In order to function in a truly personalised manner, Intelligent Assistant apps inevitably need to acquire a huge amount of user data. While many consumers are happy to accept this, they’re perhaps a little more uneasy when their Intelligent Assistant app then shares that information with retailers — albeit to source a deal for their user. Looking to disrupt this model, NZ-based MyWave believes that customers and retailers can benefit by leaving data management in the user’s hands.
MyWave’s Intelligent Assistant app, Frank, helps users shop, buy a house and manage bills by comparing the best prices of brands that meet their criteria, even suggesting a change in energy supplier if a better price is found.
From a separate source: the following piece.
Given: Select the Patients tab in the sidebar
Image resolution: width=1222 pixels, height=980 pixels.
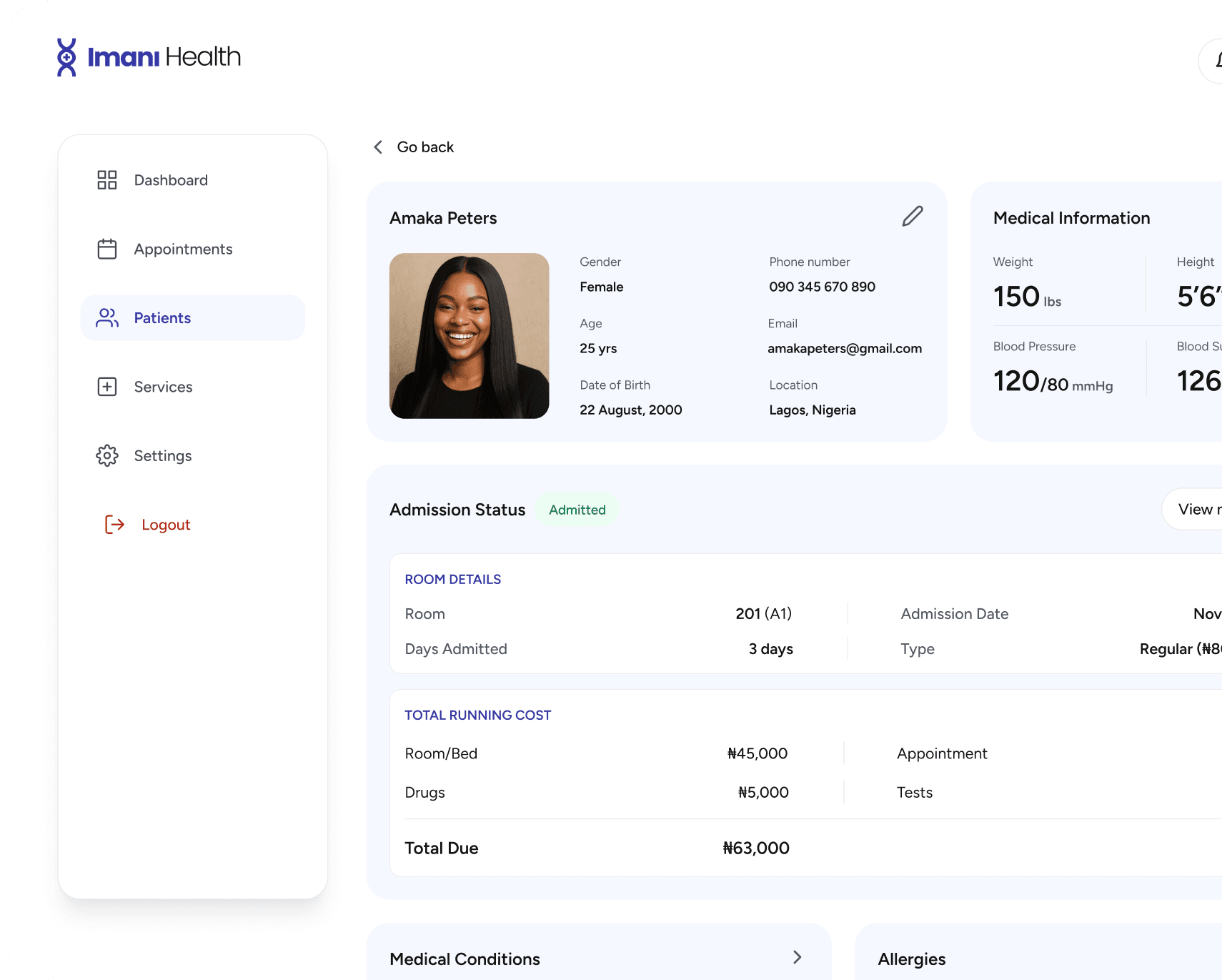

However, rather than receiving push-notifications via targeted advertising (the standard Customer Relationship Management model), Frank asks the user’s permission before any information is shared with retailers. “Each user has their own personal cloud, completely visible and under their direct control. Frank won’t share your information without your permission,” explains founder, Geraldine McBride. After research found that over 80 percent of consumers in the US had privacy concerns over third party data-sharing, McBride decided that the traditional model could be flipped to allow customers to dictate terms to retailers, which they call a Customer Managed Relationships model. Retailers can also use a business version of MyWave to help them understand how customers are responding to their products — “With [Frank], enterprises share data back with their customers, and use this data to build a better relationship and better services.”
With customers concerned about online data sharing, how can companies adapt to deliver personalized online shopping experiences that users trust?